**ASSIGNMENT**
Print out the records that follow, exactly and completely.
==================================================
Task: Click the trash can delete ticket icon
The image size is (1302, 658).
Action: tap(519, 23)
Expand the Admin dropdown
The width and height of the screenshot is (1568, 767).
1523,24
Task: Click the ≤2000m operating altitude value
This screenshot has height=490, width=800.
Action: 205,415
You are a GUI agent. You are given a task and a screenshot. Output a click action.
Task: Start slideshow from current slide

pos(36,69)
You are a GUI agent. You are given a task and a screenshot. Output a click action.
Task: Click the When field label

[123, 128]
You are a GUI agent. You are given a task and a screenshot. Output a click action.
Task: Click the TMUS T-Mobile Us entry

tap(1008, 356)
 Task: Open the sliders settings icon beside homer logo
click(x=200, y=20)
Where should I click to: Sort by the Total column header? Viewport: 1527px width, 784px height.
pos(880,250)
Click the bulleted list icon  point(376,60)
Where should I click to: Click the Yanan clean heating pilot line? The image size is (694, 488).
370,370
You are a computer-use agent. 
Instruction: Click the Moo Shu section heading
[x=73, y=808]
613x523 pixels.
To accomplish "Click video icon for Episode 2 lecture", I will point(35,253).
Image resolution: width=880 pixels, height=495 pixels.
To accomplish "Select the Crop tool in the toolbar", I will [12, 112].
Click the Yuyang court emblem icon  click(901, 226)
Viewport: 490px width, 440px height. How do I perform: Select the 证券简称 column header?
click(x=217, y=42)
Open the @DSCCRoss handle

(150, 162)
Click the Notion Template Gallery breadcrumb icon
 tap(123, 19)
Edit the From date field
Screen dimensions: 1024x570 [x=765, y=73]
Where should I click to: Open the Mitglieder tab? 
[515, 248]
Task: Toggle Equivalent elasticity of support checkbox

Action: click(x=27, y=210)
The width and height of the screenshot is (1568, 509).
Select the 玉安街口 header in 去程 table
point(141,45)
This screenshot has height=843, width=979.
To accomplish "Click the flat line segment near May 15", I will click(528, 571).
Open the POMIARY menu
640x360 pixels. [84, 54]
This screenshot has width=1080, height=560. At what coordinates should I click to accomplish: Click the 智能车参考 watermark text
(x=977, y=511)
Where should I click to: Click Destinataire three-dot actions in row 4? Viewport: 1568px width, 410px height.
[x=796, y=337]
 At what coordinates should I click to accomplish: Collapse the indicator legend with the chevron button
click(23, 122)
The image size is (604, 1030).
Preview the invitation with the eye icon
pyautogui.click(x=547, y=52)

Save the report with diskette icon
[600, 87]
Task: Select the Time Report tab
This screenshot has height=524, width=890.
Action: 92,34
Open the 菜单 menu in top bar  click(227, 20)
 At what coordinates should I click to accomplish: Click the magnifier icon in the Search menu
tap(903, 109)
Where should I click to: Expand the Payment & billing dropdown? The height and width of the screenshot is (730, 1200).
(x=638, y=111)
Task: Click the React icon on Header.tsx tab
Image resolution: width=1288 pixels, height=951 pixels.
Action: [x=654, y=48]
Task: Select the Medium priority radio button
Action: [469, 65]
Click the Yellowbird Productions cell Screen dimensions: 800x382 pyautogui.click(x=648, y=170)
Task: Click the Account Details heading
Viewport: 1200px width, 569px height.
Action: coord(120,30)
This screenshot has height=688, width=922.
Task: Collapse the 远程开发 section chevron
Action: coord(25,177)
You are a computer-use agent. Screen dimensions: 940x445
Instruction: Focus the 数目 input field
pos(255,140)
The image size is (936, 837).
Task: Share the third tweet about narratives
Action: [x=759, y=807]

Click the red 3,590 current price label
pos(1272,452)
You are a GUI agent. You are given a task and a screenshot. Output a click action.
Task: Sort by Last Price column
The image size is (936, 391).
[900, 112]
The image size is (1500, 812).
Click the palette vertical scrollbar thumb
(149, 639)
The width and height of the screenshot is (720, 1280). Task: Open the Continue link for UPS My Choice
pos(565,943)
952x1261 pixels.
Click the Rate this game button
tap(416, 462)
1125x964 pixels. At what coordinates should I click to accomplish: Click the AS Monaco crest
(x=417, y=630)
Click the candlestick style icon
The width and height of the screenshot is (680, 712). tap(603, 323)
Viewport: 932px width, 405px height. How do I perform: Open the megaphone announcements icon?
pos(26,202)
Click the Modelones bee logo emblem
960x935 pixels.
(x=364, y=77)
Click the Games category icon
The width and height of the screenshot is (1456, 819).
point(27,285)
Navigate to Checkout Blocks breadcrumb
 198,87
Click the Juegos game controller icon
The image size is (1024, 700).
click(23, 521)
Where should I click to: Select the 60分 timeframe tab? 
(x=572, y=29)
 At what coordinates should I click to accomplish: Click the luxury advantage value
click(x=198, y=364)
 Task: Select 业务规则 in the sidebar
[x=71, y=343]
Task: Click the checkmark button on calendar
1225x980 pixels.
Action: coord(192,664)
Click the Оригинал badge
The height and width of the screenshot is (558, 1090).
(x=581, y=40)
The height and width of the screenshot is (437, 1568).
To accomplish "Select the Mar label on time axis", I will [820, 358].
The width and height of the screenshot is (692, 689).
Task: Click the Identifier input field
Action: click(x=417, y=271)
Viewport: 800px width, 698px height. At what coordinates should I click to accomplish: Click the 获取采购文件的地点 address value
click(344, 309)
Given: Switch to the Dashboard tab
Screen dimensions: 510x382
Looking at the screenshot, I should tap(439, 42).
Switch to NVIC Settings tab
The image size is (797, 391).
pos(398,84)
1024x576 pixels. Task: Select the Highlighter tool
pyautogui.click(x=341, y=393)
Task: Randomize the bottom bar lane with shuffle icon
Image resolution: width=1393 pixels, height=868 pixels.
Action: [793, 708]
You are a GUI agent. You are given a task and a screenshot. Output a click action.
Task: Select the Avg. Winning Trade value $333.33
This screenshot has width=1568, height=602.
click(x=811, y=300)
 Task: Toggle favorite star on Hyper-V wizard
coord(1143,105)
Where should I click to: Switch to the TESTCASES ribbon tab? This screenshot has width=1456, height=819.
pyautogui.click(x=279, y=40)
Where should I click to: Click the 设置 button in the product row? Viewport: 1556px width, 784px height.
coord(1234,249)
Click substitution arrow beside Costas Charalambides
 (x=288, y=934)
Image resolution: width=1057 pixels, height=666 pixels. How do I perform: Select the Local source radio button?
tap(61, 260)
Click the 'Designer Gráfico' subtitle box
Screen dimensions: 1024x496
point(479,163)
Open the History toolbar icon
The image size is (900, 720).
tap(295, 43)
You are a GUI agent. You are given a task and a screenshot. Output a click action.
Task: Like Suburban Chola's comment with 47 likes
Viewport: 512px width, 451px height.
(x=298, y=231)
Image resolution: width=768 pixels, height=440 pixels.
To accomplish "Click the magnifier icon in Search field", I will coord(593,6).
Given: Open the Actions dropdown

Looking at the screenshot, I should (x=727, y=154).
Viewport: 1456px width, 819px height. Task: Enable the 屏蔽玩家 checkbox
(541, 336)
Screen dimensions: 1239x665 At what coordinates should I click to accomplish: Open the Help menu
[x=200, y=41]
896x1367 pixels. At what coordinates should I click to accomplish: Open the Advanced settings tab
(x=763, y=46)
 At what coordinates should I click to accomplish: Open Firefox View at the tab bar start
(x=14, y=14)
==================================================
**EXERCISE RESPONSE**
Task: Click the trash can delete ticket icon
The image size is (1302, 658).
Action: tap(519, 23)
Expand the Admin dropdown
The width and height of the screenshot is (1568, 767).
1523,24
Task: Click the ≤2000m operating altitude value
This screenshot has height=490, width=800.
Action: 205,415
You are a GUI agent. You are given a task and a screenshot. Output a click action.
Task: Start slideshow from current slide

pos(36,69)
You are a GUI agent. You are given a task and a screenshot. Output a click action.
Task: Click the When field label

[123, 128]
You are a GUI agent. You are given a task and a screenshot. Output a click action.
Task: Click the TMUS T-Mobile Us entry

tap(1008, 356)
 Task: Open the sliders settings icon beside homer logo
click(x=200, y=20)
Where should I click to: Sort by the Total column header? Viewport: 1527px width, 784px height.
pos(880,250)
Click the bulleted list icon  point(376,60)
Where should I click to: Click the Yanan clean heating pilot line? The image size is (694, 488).
370,370
You are a computer-use agent. 
Instruction: Click the Moo Shu section heading
[x=73, y=808]
613x523 pixels.
To accomplish "Click video icon for Episode 2 lecture", I will point(35,253).
Image resolution: width=880 pixels, height=495 pixels.
To accomplish "Select the Crop tool in the toolbar", I will [12, 112].
Click the Yuyang court emblem icon  click(901, 226)
Viewport: 490px width, 440px height. How do I perform: Select the 证券简称 column header?
click(x=217, y=42)
Open the @DSCCRoss handle

(150, 162)
Click the Notion Template Gallery breadcrumb icon
 tap(123, 19)
Edit the From date field
Screen dimensions: 1024x570 [x=765, y=73]
Where should I click to: Open the Mitglieder tab? 
[515, 248]
Task: Toggle Equivalent elasticity of support checkbox

Action: click(x=27, y=210)
The width and height of the screenshot is (1568, 509).
Select the 玉安街口 header in 去程 table
point(141,45)
This screenshot has height=843, width=979.
To accomplish "Click the flat line segment near May 15", I will click(528, 571).
Open the POMIARY menu
640x360 pixels. [84, 54]
This screenshot has width=1080, height=560. At what coordinates should I click to accomplish: Click the 智能车参考 watermark text
(x=977, y=511)
Where should I click to: Click Destinataire three-dot actions in row 4? Viewport: 1568px width, 410px height.
[x=796, y=337]
 At what coordinates should I click to accomplish: Collapse the indicator legend with the chevron button
click(23, 122)
The image size is (604, 1030).
Preview the invitation with the eye icon
pyautogui.click(x=547, y=52)

Save the report with diskette icon
[600, 87]
Task: Select the Time Report tab
This screenshot has height=524, width=890.
Action: 92,34
Open the 菜单 menu in top bar  click(227, 20)
 At what coordinates should I click to accomplish: Click the magnifier icon in the Search menu
tap(903, 109)
Where should I click to: Expand the Payment & billing dropdown? The height and width of the screenshot is (730, 1200).
(x=638, y=111)
Task: Click the React icon on Header.tsx tab
Image resolution: width=1288 pixels, height=951 pixels.
Action: [x=654, y=48]
Task: Select the Medium priority radio button
Action: [469, 65]
Click the Yellowbird Productions cell Screen dimensions: 800x382 pyautogui.click(x=648, y=170)
Task: Click the Account Details heading
Viewport: 1200px width, 569px height.
Action: coord(120,30)
This screenshot has height=688, width=922.
Task: Collapse the 远程开发 section chevron
Action: coord(25,177)
You are a computer-use agent. Screen dimensions: 940x445
Instruction: Focus the 数目 input field
pos(255,140)
The image size is (936, 837).
Task: Share the third tweet about narratives
Action: [x=759, y=807]

Click the red 3,590 current price label
pos(1272,452)
You are a GUI agent. You are given a task and a screenshot. Output a click action.
Task: Sort by Last Price column
The image size is (936, 391).
[900, 112]
The image size is (1500, 812).
Click the palette vertical scrollbar thumb
(149, 639)
The width and height of the screenshot is (720, 1280). Task: Open the Continue link for UPS My Choice
pos(565,943)
952x1261 pixels.
Click the Rate this game button
tap(416, 462)
1125x964 pixels. At what coordinates should I click to accomplish: Click the AS Monaco crest
(x=417, y=630)
Click the candlestick style icon
The width and height of the screenshot is (680, 712). tap(603, 323)
Viewport: 932px width, 405px height. How do I perform: Open the megaphone announcements icon?
pos(26,202)
Click the Modelones bee logo emblem
960x935 pixels.
(x=364, y=77)
Click the Games category icon
The width and height of the screenshot is (1456, 819).
point(27,285)
Navigate to Checkout Blocks breadcrumb
 198,87
Click the Juegos game controller icon
The image size is (1024, 700).
click(23, 521)
Where should I click to: Select the 60分 timeframe tab? 
(x=572, y=29)
 At what coordinates should I click to accomplish: Click the luxury advantage value
click(x=198, y=364)
 Task: Select 业务规则 in the sidebar
[x=71, y=343]
Task: Click the checkmark button on calendar
1225x980 pixels.
Action: coord(192,664)
Click the Оригинал badge
The height and width of the screenshot is (558, 1090).
(x=581, y=40)
The height and width of the screenshot is (437, 1568).
To accomplish "Select the Mar label on time axis", I will [820, 358].
The width and height of the screenshot is (692, 689).
Task: Click the Identifier input field
Action: click(x=417, y=271)
Viewport: 800px width, 698px height. At what coordinates should I click to accomplish: Click the 获取采购文件的地点 address value
click(344, 309)
Given: Switch to the Dashboard tab
Screen dimensions: 510x382
Looking at the screenshot, I should tap(439, 42).
Switch to NVIC Settings tab
The image size is (797, 391).
pos(398,84)
1024x576 pixels. Task: Select the Highlighter tool
pyautogui.click(x=341, y=393)
Task: Randomize the bottom bar lane with shuffle icon
Image resolution: width=1393 pixels, height=868 pixels.
Action: [793, 708]
You are a GUI agent. You are given a task and a screenshot. Output a click action.
Task: Select the Avg. Winning Trade value $333.33
This screenshot has width=1568, height=602.
click(x=811, y=300)
 Task: Toggle favorite star on Hyper-V wizard
coord(1143,105)
Where should I click to: Switch to the TESTCASES ribbon tab? This screenshot has width=1456, height=819.
pyautogui.click(x=279, y=40)
Where should I click to: Click the 设置 button in the product row? Viewport: 1556px width, 784px height.
coord(1234,249)
Click substitution arrow beside Costas Charalambides
 (x=288, y=934)
Image resolution: width=1057 pixels, height=666 pixels. How do I perform: Select the Local source radio button?
tap(61, 260)
Click the 'Designer Gráfico' subtitle box
Screen dimensions: 1024x496
point(479,163)
Open the History toolbar icon
The image size is (900, 720).
tap(295, 43)
You are a GUI agent. You are given a task and a screenshot. Output a click action.
Task: Like Suburban Chola's comment with 47 likes
Viewport: 512px width, 451px height.
(x=298, y=231)
Image resolution: width=768 pixels, height=440 pixels.
To accomplish "Click the magnifier icon in Search field", I will coord(593,6).
Given: Open the Actions dropdown

Looking at the screenshot, I should (x=727, y=154).
Viewport: 1456px width, 819px height. Task: Enable the 屏蔽玩家 checkbox
(541, 336)
Screen dimensions: 1239x665 At what coordinates should I click to accomplish: Open the Help menu
[x=200, y=41]
896x1367 pixels. At what coordinates should I click to accomplish: Open the Advanced settings tab
(x=763, y=46)
 At what coordinates should I click to accomplish: Open Firefox View at the tab bar start
(x=14, y=14)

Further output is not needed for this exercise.